Evert Koops

Personal information
- Full name: Evert Koops
- Nickname: Eddy
- Nationality: Dutch
- Born: January 2, 1885 Arnhem, Netherlands
- Died: November 10, 1938 (aged 53) Arnhem, Netherlands

Sport
- Country: Netherlands
- Sport: Athletics
- Events: 100 metres, 200 metres, 400 metre hurdles, standing long jump, medley relay

Achievements and titles
- Olympic finals: 1908 Summer Olympics

= Evert Koops =

Dutch athlete (1885–1938)

Evert "Eddy" Koops (2 January 1885 – 10 November 1938) was a Dutch athlete. He competed at the 1908 Summer Olympics in London. He was born and died in Arnhem.

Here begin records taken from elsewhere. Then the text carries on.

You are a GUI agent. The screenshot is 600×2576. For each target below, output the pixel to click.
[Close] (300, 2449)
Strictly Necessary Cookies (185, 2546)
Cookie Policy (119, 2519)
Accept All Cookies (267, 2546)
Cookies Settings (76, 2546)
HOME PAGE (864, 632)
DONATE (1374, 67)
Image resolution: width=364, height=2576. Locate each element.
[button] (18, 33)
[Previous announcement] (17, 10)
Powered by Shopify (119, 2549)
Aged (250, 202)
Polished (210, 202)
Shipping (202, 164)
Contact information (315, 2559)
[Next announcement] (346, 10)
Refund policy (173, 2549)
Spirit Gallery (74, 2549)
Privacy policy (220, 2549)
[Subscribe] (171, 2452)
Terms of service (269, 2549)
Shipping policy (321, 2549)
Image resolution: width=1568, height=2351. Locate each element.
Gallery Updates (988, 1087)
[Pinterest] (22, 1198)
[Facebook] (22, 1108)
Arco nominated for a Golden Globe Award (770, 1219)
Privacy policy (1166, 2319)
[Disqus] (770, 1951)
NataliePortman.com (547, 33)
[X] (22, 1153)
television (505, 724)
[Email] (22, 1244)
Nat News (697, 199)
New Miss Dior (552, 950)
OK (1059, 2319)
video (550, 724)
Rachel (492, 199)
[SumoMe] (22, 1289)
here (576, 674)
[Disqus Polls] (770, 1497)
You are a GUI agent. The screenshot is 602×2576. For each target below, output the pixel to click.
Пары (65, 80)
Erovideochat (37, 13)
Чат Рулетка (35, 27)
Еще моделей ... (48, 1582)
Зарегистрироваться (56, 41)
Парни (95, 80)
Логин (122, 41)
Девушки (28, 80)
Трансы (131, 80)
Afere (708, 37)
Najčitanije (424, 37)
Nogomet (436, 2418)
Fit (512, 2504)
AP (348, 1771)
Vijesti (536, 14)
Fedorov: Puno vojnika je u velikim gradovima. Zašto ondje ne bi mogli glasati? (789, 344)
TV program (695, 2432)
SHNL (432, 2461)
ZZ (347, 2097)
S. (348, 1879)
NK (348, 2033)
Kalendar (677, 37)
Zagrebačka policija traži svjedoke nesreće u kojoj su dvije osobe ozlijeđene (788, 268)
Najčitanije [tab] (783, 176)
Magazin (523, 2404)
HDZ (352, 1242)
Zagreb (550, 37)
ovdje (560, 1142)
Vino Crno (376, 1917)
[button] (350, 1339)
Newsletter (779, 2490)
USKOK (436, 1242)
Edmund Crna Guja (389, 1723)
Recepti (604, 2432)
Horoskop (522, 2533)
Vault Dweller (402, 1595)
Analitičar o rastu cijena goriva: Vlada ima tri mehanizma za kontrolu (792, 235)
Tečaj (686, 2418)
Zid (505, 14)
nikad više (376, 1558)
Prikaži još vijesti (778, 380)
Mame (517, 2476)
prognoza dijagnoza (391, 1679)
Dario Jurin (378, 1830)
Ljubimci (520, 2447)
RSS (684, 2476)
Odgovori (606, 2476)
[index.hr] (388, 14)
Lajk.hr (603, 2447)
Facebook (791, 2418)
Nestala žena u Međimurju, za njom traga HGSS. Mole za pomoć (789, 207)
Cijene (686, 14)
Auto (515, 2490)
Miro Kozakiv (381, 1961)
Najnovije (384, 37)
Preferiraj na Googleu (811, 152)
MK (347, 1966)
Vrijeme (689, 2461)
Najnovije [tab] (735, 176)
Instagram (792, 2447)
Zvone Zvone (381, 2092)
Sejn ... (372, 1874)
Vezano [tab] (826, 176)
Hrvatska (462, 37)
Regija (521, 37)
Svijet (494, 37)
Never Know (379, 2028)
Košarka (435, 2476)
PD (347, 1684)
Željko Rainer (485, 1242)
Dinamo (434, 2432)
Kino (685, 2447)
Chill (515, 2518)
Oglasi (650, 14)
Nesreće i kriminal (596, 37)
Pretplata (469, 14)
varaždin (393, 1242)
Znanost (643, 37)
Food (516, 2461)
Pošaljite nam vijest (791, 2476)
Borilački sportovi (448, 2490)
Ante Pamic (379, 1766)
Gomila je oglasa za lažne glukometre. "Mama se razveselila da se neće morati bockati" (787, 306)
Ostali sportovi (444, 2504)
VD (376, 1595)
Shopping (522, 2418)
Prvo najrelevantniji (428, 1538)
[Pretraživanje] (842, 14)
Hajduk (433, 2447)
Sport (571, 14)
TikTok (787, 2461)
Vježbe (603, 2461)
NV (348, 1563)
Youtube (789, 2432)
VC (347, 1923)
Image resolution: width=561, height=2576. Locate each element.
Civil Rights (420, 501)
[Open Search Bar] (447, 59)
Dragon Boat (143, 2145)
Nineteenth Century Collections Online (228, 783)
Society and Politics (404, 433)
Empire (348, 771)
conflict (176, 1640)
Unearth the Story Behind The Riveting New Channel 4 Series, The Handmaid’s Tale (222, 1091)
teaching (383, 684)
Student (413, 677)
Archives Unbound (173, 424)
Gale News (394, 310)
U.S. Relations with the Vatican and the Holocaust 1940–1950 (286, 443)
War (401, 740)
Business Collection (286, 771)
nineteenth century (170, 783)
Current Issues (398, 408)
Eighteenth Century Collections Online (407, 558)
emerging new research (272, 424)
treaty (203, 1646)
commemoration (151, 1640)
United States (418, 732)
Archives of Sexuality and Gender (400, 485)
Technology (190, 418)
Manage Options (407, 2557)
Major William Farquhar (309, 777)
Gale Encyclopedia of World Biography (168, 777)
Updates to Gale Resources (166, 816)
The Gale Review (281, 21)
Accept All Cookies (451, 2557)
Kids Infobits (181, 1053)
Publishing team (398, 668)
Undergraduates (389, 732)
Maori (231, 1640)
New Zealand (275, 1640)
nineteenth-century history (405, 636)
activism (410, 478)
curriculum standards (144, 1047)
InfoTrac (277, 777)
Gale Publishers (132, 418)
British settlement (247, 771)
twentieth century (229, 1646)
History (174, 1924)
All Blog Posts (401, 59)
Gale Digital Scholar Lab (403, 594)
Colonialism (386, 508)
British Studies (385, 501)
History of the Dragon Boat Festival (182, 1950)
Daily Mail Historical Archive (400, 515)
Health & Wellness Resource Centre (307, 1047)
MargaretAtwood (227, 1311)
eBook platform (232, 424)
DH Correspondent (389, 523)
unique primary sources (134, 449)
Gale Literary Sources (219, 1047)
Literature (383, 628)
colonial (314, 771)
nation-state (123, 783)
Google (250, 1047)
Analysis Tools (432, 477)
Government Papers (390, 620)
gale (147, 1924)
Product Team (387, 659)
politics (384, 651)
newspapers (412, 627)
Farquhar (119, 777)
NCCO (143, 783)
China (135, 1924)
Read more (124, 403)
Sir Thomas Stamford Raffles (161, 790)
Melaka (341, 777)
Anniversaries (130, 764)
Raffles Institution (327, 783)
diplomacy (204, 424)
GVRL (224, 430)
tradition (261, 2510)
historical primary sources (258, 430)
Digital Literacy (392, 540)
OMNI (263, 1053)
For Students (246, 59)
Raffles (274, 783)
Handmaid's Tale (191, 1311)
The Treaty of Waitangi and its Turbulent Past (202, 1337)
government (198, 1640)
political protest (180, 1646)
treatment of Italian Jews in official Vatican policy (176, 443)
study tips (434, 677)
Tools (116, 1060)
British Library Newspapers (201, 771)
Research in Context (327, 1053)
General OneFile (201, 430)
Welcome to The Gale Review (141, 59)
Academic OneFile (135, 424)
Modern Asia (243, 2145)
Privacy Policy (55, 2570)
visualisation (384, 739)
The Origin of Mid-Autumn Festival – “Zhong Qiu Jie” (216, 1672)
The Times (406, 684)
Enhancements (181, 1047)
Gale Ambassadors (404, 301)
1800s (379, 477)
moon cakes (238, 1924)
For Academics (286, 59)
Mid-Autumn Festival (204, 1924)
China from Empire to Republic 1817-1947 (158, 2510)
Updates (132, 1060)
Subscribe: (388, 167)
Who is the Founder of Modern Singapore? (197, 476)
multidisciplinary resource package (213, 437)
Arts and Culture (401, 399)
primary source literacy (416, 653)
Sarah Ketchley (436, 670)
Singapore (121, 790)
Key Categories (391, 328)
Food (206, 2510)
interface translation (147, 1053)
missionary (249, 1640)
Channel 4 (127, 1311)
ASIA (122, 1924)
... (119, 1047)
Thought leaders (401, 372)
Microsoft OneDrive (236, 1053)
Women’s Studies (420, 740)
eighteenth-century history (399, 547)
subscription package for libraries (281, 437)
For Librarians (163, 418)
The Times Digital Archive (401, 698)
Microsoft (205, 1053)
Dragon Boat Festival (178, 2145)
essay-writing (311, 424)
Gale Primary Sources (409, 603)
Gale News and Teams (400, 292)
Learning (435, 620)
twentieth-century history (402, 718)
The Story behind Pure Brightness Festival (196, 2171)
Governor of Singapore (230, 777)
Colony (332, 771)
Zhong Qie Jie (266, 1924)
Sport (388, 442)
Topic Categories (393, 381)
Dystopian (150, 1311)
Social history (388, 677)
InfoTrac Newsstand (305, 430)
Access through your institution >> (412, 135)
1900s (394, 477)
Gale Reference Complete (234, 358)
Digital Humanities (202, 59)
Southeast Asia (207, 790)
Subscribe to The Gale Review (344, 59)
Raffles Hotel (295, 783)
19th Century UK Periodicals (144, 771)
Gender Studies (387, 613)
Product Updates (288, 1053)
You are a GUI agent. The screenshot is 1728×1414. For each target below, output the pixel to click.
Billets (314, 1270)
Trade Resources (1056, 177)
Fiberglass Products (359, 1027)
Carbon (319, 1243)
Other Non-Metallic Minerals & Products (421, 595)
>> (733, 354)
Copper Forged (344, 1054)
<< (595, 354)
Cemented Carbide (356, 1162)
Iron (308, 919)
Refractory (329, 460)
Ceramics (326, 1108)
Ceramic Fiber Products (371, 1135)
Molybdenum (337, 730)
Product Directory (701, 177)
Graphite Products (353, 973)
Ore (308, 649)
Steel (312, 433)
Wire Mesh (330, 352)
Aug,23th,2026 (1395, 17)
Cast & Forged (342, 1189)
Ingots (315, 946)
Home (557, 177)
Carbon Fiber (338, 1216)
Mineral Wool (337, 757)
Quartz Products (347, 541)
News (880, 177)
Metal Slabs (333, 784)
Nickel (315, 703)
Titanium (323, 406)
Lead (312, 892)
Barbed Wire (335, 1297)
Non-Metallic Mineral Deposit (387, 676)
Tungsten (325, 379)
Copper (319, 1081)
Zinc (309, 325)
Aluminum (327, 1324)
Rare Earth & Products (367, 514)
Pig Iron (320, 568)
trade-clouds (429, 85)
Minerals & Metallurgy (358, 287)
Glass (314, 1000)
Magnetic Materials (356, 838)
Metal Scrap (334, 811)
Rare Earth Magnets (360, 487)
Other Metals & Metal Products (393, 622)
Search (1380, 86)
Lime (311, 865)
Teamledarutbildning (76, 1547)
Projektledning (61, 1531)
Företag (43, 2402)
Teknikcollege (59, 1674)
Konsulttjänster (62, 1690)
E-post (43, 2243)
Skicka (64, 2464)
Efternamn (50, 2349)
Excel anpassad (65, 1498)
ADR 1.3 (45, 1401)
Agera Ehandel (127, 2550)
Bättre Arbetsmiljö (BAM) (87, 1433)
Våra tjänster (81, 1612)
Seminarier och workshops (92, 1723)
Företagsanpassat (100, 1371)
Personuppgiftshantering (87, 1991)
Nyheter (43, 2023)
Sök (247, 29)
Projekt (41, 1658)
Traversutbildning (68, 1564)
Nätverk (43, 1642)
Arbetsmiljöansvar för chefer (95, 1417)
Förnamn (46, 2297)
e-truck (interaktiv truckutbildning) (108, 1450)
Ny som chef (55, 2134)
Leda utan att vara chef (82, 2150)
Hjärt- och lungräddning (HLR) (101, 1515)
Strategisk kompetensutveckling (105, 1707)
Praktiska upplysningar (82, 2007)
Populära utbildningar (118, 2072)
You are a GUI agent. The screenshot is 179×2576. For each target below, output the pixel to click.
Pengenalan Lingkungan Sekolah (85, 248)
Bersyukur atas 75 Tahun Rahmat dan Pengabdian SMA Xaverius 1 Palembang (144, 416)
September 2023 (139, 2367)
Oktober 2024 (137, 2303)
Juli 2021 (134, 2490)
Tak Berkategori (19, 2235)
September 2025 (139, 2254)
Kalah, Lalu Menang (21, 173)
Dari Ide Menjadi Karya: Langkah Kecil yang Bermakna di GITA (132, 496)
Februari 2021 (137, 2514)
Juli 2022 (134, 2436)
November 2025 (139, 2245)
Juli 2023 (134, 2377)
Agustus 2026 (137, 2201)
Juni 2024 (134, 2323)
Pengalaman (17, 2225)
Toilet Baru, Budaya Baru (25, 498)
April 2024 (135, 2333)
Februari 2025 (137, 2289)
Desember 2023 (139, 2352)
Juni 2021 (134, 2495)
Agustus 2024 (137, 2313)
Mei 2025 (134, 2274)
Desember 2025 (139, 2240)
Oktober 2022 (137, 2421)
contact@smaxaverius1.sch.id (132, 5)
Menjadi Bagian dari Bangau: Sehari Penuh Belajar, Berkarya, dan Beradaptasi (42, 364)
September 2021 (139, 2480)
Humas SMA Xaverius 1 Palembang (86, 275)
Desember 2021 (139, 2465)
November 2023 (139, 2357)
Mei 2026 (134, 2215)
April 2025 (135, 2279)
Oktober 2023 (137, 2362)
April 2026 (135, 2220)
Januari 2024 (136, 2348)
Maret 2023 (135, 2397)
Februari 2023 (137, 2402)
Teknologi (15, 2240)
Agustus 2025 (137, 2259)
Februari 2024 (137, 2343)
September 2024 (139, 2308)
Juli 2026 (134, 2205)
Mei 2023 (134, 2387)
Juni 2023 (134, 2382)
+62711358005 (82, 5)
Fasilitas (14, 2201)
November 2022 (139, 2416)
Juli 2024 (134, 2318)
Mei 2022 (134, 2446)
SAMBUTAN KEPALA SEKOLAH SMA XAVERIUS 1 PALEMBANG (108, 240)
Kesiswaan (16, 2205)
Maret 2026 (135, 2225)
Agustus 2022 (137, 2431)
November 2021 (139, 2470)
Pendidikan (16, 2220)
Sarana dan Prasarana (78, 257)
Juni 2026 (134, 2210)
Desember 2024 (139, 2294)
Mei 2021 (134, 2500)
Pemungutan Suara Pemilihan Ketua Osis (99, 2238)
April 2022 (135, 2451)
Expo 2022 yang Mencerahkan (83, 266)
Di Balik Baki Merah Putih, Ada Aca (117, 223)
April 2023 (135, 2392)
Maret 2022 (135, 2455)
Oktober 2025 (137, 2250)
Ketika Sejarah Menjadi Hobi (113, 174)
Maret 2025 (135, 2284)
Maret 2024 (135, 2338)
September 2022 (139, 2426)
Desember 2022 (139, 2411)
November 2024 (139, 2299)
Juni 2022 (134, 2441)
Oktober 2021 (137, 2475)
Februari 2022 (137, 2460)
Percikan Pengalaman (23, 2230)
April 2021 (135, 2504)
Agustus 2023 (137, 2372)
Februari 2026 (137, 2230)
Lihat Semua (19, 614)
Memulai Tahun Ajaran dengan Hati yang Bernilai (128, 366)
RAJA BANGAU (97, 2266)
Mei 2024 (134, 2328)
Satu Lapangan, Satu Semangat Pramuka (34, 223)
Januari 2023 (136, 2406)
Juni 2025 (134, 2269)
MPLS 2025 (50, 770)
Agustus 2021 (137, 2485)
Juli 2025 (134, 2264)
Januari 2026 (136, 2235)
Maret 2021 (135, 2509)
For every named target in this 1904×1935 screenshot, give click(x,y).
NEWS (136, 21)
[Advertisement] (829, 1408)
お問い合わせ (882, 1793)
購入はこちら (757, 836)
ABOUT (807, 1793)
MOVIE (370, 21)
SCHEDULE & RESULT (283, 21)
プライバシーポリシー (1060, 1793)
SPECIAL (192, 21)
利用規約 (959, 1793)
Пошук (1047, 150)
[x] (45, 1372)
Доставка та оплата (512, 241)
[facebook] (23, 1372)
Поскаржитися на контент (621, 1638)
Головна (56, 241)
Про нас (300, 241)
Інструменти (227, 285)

In the 100 metres, Koops placed fourth of four in his first round heat, eliminating him from the competition. The next day, he did the same in his preliminary heat of the Men's 200 metres. He was eliminated in the semi-finals in the 400 metre hurdles competition. He also participated in the standing long jump event, but his result is unknown.

He was also a member of the Dutch relay team, which was eliminated in the first round of the medley contest.

==Sources==
- Cook, Theodore Andrea (1908). "The Fourth Olympiad, Being the Official Report"
- De Wael, Herman (2001). "Athletics 1908"
- Wudarski, Pawel (1999). "Wyniki Igrzysk Olimpijskich"
- Heere, A. and Kappenburg, B. (2000) 1870 – 2000, 130 jaar atletiek in Nederland. Groenevelt b.v.